■ **Aim**: Can you rewrite the listing below with every "Where should I click to" changed to "What should I click to" and everything else left as it is?

■ **Supplied data**:

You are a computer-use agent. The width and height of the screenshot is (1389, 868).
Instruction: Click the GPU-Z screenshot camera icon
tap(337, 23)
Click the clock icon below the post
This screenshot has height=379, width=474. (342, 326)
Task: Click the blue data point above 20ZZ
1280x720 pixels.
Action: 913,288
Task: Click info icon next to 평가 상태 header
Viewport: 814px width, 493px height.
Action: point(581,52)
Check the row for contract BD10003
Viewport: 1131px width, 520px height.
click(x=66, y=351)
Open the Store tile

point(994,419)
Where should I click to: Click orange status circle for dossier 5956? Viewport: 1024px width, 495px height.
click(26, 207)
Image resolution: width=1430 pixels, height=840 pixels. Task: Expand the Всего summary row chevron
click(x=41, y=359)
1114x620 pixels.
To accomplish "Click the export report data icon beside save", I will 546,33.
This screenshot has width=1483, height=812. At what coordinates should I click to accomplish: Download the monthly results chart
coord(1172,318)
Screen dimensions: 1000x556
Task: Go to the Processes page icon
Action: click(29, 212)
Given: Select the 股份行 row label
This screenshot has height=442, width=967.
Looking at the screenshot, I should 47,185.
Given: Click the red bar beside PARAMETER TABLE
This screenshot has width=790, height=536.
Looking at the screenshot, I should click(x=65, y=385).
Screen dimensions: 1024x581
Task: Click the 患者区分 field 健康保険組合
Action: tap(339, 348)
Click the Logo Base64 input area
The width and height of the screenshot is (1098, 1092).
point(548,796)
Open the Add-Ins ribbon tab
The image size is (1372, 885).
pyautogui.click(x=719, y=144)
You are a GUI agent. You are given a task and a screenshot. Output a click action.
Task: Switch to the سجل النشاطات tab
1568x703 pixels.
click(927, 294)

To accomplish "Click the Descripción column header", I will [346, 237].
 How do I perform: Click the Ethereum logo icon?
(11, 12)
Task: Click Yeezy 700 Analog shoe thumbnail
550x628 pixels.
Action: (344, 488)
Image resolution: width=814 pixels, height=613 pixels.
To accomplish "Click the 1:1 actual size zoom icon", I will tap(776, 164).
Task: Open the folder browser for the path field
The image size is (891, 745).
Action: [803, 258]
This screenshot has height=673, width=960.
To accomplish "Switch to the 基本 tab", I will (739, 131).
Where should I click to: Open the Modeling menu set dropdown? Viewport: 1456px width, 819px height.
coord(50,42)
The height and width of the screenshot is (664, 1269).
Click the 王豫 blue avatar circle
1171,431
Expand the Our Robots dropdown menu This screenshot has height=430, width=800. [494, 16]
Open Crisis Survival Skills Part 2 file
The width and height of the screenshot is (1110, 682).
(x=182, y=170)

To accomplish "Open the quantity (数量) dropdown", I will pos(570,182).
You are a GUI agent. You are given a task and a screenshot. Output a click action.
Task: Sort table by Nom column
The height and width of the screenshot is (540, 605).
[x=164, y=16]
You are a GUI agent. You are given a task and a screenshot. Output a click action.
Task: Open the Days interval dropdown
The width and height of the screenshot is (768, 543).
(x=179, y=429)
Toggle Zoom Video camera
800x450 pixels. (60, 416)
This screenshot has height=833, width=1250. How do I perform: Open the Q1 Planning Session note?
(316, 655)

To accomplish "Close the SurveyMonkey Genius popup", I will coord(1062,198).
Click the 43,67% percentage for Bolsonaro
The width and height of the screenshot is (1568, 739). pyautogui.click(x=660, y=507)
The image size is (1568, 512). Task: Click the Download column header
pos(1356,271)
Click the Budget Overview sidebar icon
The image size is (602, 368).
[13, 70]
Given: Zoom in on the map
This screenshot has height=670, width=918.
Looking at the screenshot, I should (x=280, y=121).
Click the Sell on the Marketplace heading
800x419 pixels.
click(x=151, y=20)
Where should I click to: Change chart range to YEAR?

■ **The completed task**:
You are a computer-use agent. The width and height of the screenshot is (1389, 868).
Instruction: Click the GPU-Z screenshot camera icon
tap(337, 23)
Click the clock icon below the post
This screenshot has height=379, width=474. (342, 326)
Task: Click the blue data point above 20ZZ
1280x720 pixels.
Action: 913,288
Task: Click info icon next to 평가 상태 header
Viewport: 814px width, 493px height.
Action: point(581,52)
Check the row for contract BD10003
Viewport: 1131px width, 520px height.
click(x=66, y=351)
Open the Store tile

point(994,419)
What should I click to: Click orange status circle for dossier 5956? Viewport: 1024px width, 495px height.
click(26, 207)
Image resolution: width=1430 pixels, height=840 pixels. Task: Expand the Всего summary row chevron
click(x=41, y=359)
1114x620 pixels.
To accomplish "Click the export report data icon beside save", I will 546,33.
This screenshot has width=1483, height=812. At what coordinates should I click to accomplish: Download the monthly results chart
coord(1172,318)
Screen dimensions: 1000x556
Task: Go to the Processes page icon
Action: click(29, 212)
Given: Select the 股份行 row label
This screenshot has height=442, width=967.
Looking at the screenshot, I should 47,185.
Given: Click the red bar beside PARAMETER TABLE
This screenshot has width=790, height=536.
Looking at the screenshot, I should click(x=65, y=385).
Screen dimensions: 1024x581
Task: Click the 患者区分 field 健康保険組合
Action: tap(339, 348)
Click the Logo Base64 input area
The width and height of the screenshot is (1098, 1092).
point(548,796)
Open the Add-Ins ribbon tab
The image size is (1372, 885).
pyautogui.click(x=719, y=144)
You are a GUI agent. You are given a task and a screenshot. Output a click action.
Task: Switch to the سجل النشاطات tab
1568x703 pixels.
click(927, 294)

To accomplish "Click the Descripción column header", I will [346, 237].
 How do I perform: Click the Ethereum logo icon?
(11, 12)
Task: Click Yeezy 700 Analog shoe thumbnail
550x628 pixels.
Action: (344, 488)
Image resolution: width=814 pixels, height=613 pixels.
To accomplish "Click the 1:1 actual size zoom icon", I will tap(776, 164).
Task: Open the folder browser for the path field
The image size is (891, 745).
Action: [803, 258]
This screenshot has height=673, width=960.
To accomplish "Switch to the 基本 tab", I will (739, 131).
What should I click to: Open the Modeling menu set dropdown? Viewport: 1456px width, 819px height.
coord(50,42)
The height and width of the screenshot is (664, 1269).
Click the 王豫 blue avatar circle
1171,431
Expand the Our Robots dropdown menu This screenshot has height=430, width=800. [494, 16]
Open Crisis Survival Skills Part 2 file
The width and height of the screenshot is (1110, 682).
(x=182, y=170)

To accomplish "Open the quantity (数量) dropdown", I will pos(570,182).
You are a GUI agent. You are given a task and a screenshot. Output a click action.
Task: Sort table by Nom column
The height and width of the screenshot is (540, 605).
[x=164, y=16]
You are a GUI agent. You are given a task and a screenshot. Output a click action.
Task: Open the Days interval dropdown
The width and height of the screenshot is (768, 543).
(x=179, y=429)
Toggle Zoom Video camera
800x450 pixels. (60, 416)
This screenshot has height=833, width=1250. How do I perform: Open the Q1 Planning Session note?
(316, 655)

To accomplish "Close the SurveyMonkey Genius popup", I will coord(1062,198).
Click the 43,67% percentage for Bolsonaro
The width and height of the screenshot is (1568, 739). pyautogui.click(x=660, y=507)
The image size is (1568, 512). Task: Click the Download column header
pos(1356,271)
Click the Budget Overview sidebar icon
The image size is (602, 368).
[13, 70]
Given: Zoom in on the map
This screenshot has height=670, width=918.
Looking at the screenshot, I should (x=280, y=121).
Click the Sell on the Marketplace heading
800x419 pixels.
click(x=151, y=20)
What should I click to: Change chart range to YEAR?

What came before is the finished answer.